Exercise 4: Solutions third part

Load the data in R.

dat <- read.csv("NHANES1.csv")

# make factors
integer_info <- sapply(dat, is.integer)
integer_info[which(names(integer_info) == "age")] <- FALSE  # age should stay an integer
dat[integer_info] <- lapply(dat[integer_info], as.factor)

Task 3.1

Is the variable height normally distributed in males and females? Check this by analyzing graphically the two sub-samples.

hist(dat$height[dat$male==T],breaks=50)

hist(dat$height[dat$male==F],breaks=50)

# diagonal line , all points should lie on that line
qqnorm(dat$height[dat$male==T])
qqline(dat$height[dat$male==T])

qqnorm(dat$height[dat$male==F])
qqline(dat$height[dat$male==F])

Task 3.2

Suppose that the value of the variance for the male height is known and equal to 64. Construct a 95% confidence interval for the mean.

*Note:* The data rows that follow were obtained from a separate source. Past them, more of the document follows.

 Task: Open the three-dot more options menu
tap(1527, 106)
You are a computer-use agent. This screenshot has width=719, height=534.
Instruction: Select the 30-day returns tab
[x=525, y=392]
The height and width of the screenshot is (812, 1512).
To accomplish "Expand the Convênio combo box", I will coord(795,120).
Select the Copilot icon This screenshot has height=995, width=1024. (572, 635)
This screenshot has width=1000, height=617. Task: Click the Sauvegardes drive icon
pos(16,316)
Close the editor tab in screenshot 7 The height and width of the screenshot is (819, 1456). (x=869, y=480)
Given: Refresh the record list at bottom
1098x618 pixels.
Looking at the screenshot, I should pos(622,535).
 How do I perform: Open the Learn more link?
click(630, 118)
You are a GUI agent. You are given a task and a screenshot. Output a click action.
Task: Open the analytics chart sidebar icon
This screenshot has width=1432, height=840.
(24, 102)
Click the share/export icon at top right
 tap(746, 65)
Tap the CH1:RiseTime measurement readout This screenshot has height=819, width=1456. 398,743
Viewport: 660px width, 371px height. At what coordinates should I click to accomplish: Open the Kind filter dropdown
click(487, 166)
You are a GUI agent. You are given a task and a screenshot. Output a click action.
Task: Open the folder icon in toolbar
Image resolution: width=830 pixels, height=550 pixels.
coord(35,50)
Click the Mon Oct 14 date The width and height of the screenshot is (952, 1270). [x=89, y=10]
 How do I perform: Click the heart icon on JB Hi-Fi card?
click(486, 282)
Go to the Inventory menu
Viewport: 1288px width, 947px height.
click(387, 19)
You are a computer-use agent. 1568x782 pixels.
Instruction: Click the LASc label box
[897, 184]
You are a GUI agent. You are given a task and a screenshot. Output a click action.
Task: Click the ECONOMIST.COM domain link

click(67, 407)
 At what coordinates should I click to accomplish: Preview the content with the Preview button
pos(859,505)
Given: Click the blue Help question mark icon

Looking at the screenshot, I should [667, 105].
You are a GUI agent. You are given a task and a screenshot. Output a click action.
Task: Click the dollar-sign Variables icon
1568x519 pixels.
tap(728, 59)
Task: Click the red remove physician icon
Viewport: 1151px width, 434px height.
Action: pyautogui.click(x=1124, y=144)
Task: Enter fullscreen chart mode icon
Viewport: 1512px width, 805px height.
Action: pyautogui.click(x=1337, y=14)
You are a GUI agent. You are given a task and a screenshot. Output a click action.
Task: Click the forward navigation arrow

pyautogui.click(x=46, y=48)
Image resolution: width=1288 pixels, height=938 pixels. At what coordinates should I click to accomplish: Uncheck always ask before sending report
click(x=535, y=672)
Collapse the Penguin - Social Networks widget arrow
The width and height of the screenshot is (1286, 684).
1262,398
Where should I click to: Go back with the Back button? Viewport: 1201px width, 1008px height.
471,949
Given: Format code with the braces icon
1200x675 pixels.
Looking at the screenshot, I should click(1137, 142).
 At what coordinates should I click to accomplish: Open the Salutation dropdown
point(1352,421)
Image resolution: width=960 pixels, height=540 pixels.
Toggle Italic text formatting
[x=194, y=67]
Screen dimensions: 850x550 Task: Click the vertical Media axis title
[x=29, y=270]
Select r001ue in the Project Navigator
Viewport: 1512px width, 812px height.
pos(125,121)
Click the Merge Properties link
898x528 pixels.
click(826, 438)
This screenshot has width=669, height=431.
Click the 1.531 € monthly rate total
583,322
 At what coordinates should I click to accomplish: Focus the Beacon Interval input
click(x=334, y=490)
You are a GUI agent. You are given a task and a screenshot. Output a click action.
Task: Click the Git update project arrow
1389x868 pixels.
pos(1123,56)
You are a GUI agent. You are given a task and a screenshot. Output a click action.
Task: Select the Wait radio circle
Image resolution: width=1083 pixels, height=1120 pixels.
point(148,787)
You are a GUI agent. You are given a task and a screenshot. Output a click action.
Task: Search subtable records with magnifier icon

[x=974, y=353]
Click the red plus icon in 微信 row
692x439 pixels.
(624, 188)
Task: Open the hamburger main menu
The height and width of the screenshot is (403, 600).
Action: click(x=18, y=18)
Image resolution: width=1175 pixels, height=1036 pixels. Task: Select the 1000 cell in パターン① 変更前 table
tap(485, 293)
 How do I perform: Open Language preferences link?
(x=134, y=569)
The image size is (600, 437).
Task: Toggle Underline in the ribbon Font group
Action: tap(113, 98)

low <- mean(dat$height[dat$male],na.rm=T) - qnorm(0.975)*sqrt(64/(length(dat$height[dat$male])-sum(is.na(dat$height[dat$male]))))
up <- mean(dat$height[dat$male],na.rm=T) + qnorm(0.975)*sqrt(64/(length(dat$height[dat$male])-sum(is.na(dat$height[dat$male]))))
c(low,up)
[1] 173.6484 174.2949

Task 3.3

Repeat the procedure for the female population, with unknown variance and using a confidence level of 90%.

low <- mean(dat$height[!dat$male],na.rm=T) - qnorm(0.95)*sqrt(64/(length(dat$height[!dat$male])-sum(is.na(dat$height[!dat$male]))))
up<- mean(dat$height[!dat$male],na.rm=T) + qnorm(0.95)*sqrt(64/(length(dat$height[!dat$male])-sum(is.na(dat$height[!dat$male]))))
c(low,up)
[1] 160.3792 160.9201